(Records of text and element pointing)
..............................

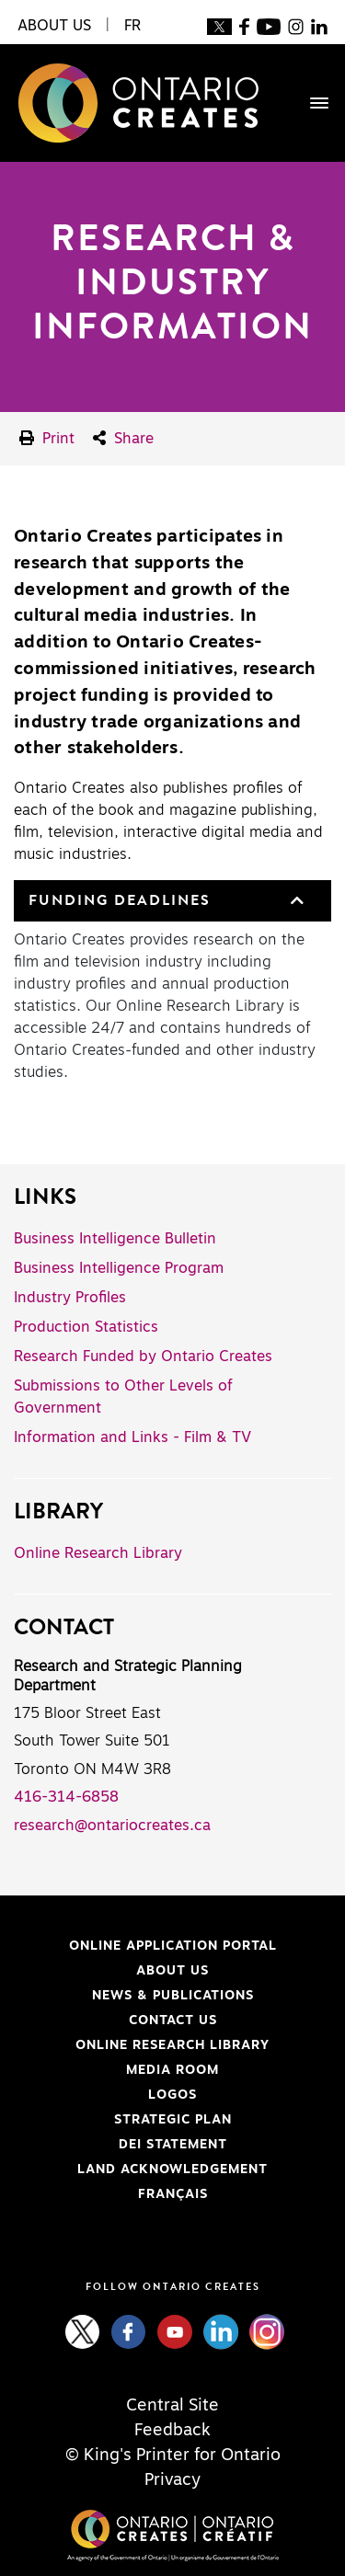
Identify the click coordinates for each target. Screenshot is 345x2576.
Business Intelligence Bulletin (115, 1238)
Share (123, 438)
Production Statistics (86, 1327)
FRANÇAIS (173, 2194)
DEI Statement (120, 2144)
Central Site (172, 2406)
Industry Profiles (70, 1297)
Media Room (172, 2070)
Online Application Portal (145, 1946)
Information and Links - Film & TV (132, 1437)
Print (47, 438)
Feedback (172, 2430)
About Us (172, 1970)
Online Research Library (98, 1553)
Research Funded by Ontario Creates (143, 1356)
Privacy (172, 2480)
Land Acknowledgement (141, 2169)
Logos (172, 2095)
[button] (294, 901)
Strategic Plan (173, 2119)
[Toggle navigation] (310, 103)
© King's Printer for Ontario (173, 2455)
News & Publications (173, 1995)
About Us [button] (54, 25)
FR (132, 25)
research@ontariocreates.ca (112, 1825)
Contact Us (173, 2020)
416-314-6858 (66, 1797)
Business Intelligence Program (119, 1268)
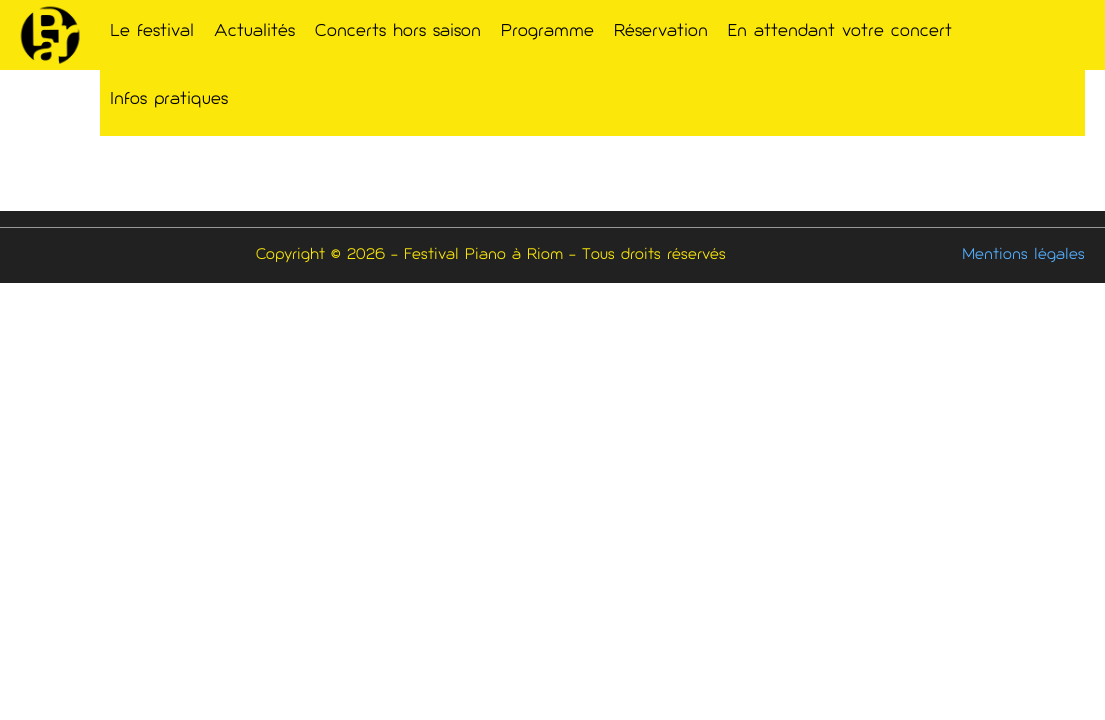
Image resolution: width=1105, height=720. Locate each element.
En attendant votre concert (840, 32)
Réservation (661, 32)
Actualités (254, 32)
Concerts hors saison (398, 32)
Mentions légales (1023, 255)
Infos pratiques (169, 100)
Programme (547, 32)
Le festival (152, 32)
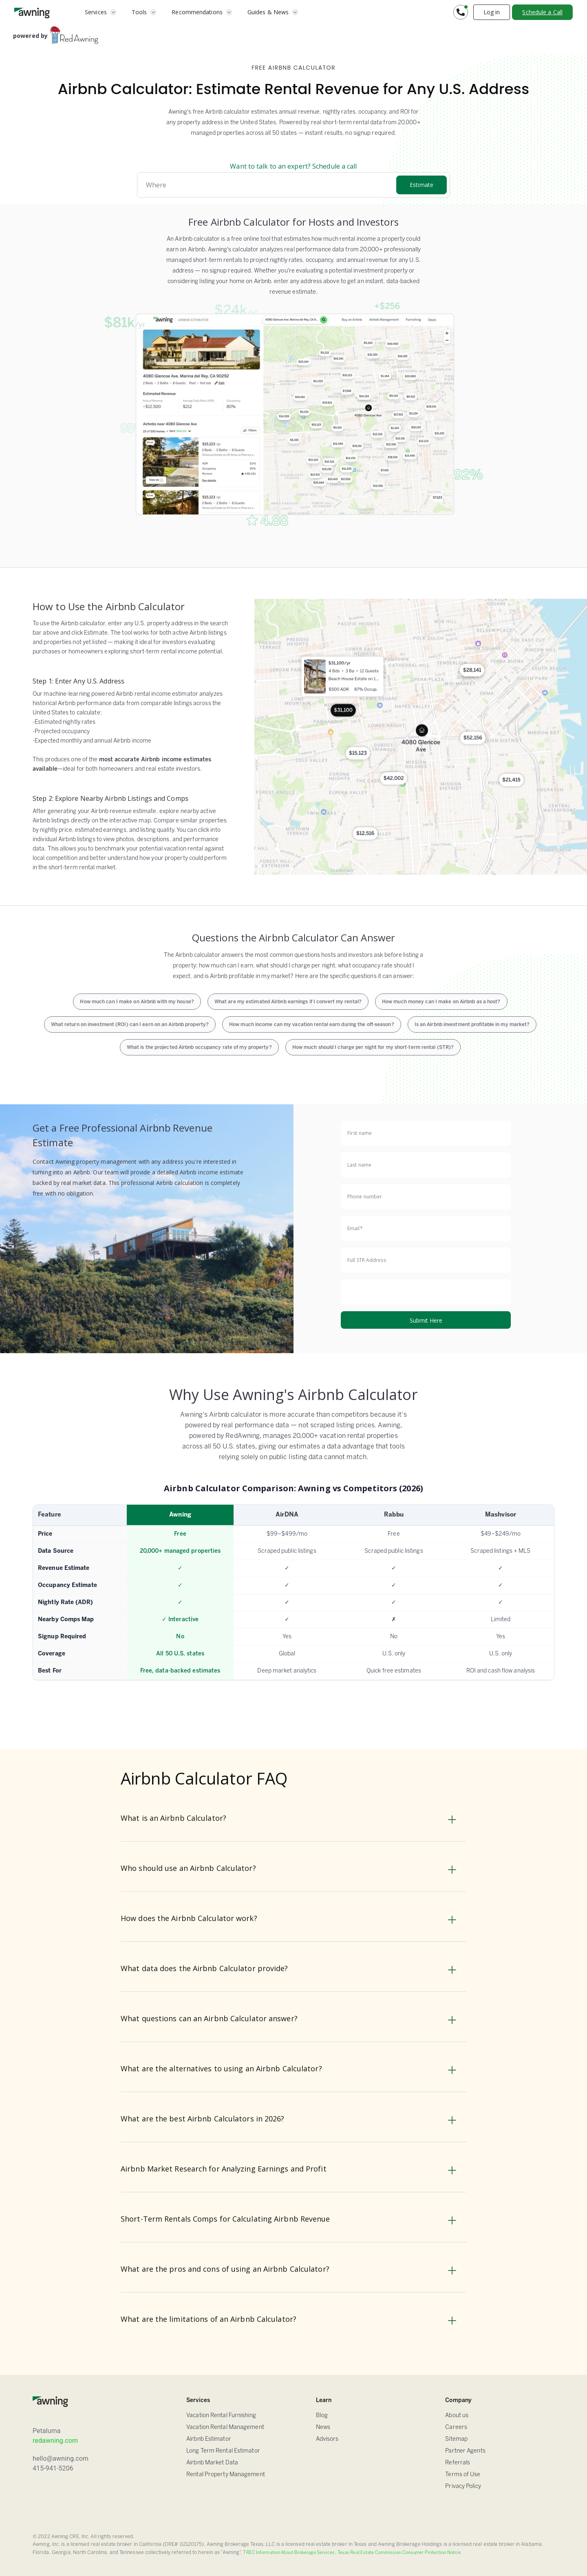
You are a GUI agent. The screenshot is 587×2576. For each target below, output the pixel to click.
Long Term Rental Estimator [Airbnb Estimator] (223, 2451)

..............................

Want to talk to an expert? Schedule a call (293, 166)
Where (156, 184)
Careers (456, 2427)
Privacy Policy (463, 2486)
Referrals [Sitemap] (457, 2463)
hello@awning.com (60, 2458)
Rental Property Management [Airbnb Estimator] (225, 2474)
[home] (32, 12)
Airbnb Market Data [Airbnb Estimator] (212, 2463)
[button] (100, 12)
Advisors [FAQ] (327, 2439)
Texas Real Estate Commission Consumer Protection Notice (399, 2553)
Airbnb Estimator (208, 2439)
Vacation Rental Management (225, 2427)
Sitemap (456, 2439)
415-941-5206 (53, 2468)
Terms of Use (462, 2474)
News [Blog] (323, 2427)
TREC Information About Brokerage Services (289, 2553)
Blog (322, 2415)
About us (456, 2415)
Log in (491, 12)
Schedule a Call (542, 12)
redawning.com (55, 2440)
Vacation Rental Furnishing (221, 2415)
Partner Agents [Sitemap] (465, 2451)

..............................

▶ _TASK GOAL_
Offset the coordinates by adding 79 to every number, and restate the lines from the one containing "Referrals [Sitemap] (457, 2463)" down through the one containing "Partner Agents [Sitemap] (465, 2451)", with the text of each line left unchanged.

▶ _FULL ANSWER_
Referrals [Sitemap] (536, 2542)
hello@awning.com (139, 2537)
Rental Property Management [Airbnb Estimator] (304, 2553)
[home] (111, 91)
Airbnb Market Data [Airbnb Estimator] (291, 2542)
[button] (179, 91)
Advisors [FAQ] (406, 2518)
Texas Real Estate Commission Consumer Protection Notice (478, 2632)
Airbnb Estimator (287, 2518)
Vacation Rental Management (304, 2506)
Sitemap (535, 2518)
415-941-5206 (132, 2547)
Terms of Use (541, 2553)
News [Blog] (402, 2506)
TREC Information About Brokerage Services (368, 2632)
Blog (401, 2494)
About us (535, 2494)
Log in (570, 91)
Schedule a Call (621, 91)
redawning.com (134, 2519)
Vacation Rental Furnishing (300, 2494)
Partner Agents [Sitemap] (544, 2530)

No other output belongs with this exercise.